Objective: This study aimed to explore the antitumour effect of the DNA repair inhibitor, DT01 (the cholesterol conjugated form of Dbait), as an adjunct treatment to enhance the therapeutic efficacy of transarterial chemoembolization (TACE) in pre-clinical models of hepatocellular carcinoma (HCC).
Methods: A rabbit model bearing liver tumours was either left untreated or treated with TACE or with a combination of TACE+DT01. Tumour growth was monitored by ultrasound. These results were further confirmed in mice grafted with an intrahepatic human HCC model treated with doxorubicin (DOX) alone or DOX+DT01.
Results: The combination of DT01 with TACE in a rabbit liver model led to a significant decrease in tumour volume (p=0.03). Colour Doppler and immunohistochemical staining revealed a strong decrease in vascularization in the DT01+TACE-treated group preventing the tumour growth restart observed after TACE alone. Similarly, the DT01 combination with DOX led to significant anti-tumour efficacy compared to DOX alone (p=0.02) in the human HCC model. In addition, a significant decrease in vascularization in the group receiving combination DT01 and DOX treatment was observed.
Conclusions: DT01 is well tolerated and may potentiate HCC treatment by enhancing the DNA-damaging and anti-vascularization effect of TACE with doxorubicin.

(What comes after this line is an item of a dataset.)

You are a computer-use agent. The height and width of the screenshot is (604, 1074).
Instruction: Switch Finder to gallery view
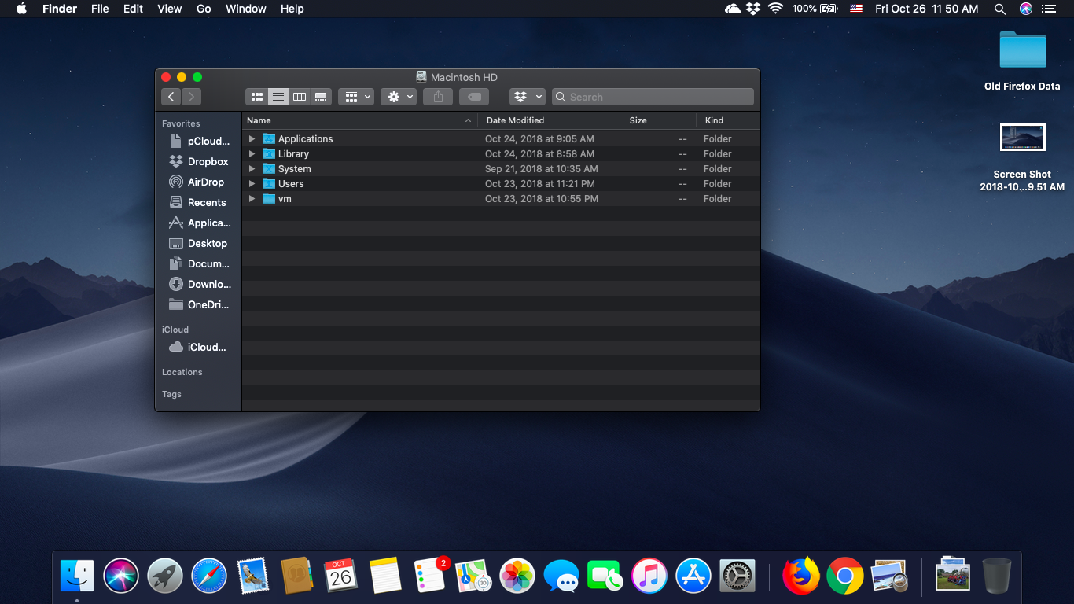(x=321, y=97)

Key points: • DT01 combined with TACE leads to significant anti-tumour efficacy without additional toxicity. • A potential anti-angiogenic role of DT01 was identified in preclinical models. • DT01 may potentiate HCC treatment by enhancing the efficacy of TACE.
Keywords: Anti-angiogenic drug; Hepatocellular carcinoma; Liver; Therapeutic chemoembolization; VEGF receptor.